Task requirements
Once you find the line with "You are a computer-use agent.", transcribe it and all the lines that follow to the end of the data, exactly as written; skip any pictures.

Information shown
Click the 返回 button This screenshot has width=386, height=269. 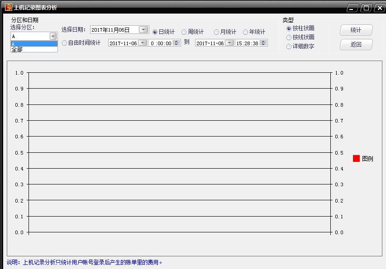(x=356, y=45)
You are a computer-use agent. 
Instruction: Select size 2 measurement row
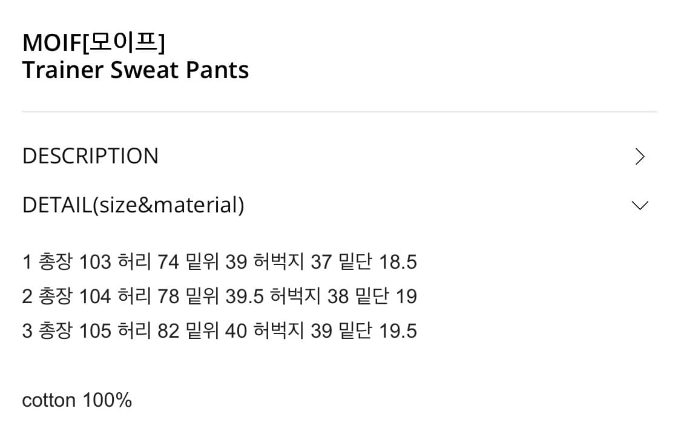219,296
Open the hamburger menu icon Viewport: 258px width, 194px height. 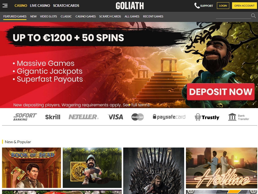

Solution for this problem
You are a computer-use agent. 
Instruction: Select size 2 measurement row
219,296
Open the hamburger menu icon Viewport: 258px width, 194px height. 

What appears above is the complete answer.